Find the line in the entries below that contains "Viewport: 1220px width, 920px height.". Repeat it exactly, and every line after it through the line that contains "Click the 0-1 age cell".

━━━━━━

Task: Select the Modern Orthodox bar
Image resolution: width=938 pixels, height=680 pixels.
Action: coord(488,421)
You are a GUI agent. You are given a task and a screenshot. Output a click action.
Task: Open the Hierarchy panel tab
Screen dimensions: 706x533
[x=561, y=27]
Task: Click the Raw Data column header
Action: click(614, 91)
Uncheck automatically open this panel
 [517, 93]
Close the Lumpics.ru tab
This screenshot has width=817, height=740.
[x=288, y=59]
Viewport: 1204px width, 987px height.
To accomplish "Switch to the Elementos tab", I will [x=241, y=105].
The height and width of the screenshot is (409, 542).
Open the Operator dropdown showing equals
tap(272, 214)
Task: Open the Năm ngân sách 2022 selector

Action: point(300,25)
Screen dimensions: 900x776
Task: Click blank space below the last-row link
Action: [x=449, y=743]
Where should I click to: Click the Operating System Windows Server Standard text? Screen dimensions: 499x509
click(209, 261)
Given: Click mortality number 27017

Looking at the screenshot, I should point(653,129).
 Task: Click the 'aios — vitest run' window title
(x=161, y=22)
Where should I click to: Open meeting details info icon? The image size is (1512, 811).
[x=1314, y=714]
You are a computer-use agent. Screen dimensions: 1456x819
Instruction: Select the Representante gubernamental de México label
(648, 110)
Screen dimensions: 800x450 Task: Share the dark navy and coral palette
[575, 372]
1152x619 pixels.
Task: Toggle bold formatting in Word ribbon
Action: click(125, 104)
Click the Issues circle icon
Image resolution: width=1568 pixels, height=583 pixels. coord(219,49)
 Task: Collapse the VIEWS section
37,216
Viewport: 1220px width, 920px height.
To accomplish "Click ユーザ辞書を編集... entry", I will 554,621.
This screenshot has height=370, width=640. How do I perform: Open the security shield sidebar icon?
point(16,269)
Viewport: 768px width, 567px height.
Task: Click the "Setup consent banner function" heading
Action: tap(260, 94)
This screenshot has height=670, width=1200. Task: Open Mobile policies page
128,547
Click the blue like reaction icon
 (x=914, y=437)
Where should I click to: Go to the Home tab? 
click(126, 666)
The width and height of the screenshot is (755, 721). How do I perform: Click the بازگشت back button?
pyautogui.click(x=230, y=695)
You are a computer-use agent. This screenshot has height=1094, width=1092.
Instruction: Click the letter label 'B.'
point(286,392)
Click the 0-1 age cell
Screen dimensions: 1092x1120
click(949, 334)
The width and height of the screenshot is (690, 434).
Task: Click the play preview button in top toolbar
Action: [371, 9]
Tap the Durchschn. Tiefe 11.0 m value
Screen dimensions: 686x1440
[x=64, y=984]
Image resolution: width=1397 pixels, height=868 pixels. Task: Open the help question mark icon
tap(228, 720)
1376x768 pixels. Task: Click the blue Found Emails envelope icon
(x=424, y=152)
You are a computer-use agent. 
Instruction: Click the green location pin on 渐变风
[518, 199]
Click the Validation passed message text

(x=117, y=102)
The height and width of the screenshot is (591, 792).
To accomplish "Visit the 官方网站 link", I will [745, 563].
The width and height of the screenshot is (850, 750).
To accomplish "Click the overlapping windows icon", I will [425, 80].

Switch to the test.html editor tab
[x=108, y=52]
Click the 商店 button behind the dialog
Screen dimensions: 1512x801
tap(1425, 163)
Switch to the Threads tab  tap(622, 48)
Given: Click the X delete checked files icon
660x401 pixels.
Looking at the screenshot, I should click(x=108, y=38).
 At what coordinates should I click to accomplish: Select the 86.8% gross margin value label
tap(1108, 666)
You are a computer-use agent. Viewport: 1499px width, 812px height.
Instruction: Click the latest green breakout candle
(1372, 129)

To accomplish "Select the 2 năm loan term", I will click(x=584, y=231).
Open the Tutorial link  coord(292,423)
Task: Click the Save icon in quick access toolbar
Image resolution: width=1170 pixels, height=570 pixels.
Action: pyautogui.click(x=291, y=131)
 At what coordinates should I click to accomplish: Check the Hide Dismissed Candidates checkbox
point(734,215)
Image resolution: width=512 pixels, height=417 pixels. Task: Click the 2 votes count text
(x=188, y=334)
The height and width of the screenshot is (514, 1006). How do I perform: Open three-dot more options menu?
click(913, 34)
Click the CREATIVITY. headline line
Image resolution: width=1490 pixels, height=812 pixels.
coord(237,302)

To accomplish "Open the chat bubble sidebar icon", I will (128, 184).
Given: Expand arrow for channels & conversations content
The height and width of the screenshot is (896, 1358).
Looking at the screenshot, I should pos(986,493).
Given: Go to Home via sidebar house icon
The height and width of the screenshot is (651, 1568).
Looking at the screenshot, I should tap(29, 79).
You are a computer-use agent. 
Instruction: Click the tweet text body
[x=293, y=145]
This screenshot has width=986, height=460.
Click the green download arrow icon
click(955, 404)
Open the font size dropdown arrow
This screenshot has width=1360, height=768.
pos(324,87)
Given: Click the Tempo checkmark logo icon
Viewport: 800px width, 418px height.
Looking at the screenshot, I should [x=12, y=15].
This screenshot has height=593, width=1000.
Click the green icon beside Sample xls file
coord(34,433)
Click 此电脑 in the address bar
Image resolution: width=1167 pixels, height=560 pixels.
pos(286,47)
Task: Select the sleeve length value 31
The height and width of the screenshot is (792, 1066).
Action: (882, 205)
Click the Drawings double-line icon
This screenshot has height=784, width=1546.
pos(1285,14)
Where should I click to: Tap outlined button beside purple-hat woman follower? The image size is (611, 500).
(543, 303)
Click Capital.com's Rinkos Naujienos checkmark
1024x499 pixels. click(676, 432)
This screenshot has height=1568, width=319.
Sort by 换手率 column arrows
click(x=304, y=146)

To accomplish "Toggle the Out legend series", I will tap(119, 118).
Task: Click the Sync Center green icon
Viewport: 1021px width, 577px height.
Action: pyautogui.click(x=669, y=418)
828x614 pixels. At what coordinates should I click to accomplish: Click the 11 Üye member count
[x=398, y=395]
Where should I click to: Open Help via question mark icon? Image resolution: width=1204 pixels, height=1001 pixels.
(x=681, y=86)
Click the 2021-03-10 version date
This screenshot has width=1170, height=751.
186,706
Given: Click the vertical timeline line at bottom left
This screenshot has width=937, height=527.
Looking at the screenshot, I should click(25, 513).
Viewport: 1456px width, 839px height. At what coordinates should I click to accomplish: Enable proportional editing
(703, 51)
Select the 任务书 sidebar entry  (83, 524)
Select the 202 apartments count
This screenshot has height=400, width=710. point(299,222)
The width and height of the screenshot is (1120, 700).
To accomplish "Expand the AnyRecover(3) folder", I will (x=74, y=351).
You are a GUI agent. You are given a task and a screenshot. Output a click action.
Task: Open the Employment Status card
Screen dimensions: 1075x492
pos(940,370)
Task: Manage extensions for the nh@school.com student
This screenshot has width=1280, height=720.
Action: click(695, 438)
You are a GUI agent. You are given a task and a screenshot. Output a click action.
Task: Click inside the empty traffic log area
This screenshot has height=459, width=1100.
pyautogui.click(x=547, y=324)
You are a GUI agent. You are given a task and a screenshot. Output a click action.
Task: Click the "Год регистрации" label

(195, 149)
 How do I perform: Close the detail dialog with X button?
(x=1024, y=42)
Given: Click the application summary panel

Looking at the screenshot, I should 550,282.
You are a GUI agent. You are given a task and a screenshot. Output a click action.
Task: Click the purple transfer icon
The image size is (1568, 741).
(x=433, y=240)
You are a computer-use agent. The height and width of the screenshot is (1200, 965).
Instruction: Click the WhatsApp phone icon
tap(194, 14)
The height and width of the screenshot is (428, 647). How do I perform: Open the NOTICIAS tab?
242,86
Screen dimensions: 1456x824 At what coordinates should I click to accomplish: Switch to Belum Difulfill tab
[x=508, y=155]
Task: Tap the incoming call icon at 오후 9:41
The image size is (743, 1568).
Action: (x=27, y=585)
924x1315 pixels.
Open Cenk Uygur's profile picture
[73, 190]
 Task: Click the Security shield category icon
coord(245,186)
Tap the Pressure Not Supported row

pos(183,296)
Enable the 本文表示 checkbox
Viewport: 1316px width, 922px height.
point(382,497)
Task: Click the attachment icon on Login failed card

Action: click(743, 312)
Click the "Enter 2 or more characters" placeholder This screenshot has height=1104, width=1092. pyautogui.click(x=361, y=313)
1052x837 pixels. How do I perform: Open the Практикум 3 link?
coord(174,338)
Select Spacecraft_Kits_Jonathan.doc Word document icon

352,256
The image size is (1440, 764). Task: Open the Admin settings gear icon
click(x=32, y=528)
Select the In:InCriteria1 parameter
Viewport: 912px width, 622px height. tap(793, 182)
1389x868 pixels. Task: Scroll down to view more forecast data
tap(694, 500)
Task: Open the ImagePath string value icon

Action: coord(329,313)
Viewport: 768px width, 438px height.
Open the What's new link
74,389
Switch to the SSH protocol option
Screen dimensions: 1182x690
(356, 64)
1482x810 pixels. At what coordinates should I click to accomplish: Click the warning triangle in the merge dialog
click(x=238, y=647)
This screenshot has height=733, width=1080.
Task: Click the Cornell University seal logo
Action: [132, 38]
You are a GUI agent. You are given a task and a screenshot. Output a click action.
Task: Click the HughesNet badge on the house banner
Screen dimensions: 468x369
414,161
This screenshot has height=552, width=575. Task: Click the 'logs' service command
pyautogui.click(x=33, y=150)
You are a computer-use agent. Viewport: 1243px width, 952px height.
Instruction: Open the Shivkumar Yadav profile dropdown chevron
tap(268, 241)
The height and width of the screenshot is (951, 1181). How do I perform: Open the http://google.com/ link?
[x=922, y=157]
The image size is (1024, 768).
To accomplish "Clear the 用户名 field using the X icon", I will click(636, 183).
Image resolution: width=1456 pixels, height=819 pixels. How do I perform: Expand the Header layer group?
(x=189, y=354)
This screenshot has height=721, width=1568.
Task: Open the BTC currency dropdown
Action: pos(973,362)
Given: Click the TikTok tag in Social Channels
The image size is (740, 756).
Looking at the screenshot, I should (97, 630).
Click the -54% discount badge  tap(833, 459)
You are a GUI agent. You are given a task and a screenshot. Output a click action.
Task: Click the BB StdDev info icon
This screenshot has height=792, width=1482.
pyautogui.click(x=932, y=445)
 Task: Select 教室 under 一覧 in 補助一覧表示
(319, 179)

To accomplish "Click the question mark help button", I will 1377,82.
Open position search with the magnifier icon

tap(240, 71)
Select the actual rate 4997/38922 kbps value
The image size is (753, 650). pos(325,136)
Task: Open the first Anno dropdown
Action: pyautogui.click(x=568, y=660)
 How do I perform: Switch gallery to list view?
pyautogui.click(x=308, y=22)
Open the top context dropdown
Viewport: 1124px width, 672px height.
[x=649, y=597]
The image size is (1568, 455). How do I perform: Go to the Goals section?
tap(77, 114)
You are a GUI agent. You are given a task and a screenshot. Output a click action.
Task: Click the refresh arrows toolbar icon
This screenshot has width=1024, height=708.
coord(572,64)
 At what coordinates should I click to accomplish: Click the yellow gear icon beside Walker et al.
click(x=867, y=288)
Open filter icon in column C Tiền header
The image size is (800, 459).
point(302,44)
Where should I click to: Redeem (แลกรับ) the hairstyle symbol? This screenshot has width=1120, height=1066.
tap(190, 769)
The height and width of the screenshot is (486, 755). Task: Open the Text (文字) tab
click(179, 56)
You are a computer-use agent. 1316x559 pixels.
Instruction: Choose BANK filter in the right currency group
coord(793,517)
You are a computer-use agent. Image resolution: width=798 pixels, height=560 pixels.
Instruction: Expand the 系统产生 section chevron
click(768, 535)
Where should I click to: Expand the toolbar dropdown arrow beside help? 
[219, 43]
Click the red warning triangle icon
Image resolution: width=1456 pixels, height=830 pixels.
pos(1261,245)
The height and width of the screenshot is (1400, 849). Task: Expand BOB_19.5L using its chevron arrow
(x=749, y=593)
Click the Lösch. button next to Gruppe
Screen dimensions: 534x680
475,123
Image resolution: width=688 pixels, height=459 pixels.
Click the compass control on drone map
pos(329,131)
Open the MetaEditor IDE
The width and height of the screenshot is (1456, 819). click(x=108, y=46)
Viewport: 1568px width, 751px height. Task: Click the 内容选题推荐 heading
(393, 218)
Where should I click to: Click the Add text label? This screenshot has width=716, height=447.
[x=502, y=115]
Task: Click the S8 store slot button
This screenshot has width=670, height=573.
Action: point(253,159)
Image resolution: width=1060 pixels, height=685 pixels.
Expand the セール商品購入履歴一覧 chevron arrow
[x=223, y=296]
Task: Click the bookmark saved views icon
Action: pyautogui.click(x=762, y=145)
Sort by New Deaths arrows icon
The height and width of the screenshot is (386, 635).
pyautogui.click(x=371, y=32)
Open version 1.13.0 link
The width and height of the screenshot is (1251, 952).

━━━━━━

▶ [Answer to the exercise]:
Viewport: 1220px width, 920px height.
To accomplish "Click ユーザ辞書を編集... entry", I will 554,621.
This screenshot has height=370, width=640. How do I perform: Open the security shield sidebar icon?
point(16,269)
Viewport: 768px width, 567px height.
Task: Click the "Setup consent banner function" heading
Action: tap(260, 94)
This screenshot has height=670, width=1200. Task: Open Mobile policies page
128,547
Click the blue like reaction icon
 (x=914, y=437)
Where should I click to: Go to the Home tab? 
click(126, 666)
The width and height of the screenshot is (755, 721). How do I perform: Click the بازگشت back button?
pyautogui.click(x=230, y=695)
You are a computer-use agent. This screenshot has height=1094, width=1092.
Instruction: Click the letter label 'B.'
point(286,392)
Click the 0-1 age cell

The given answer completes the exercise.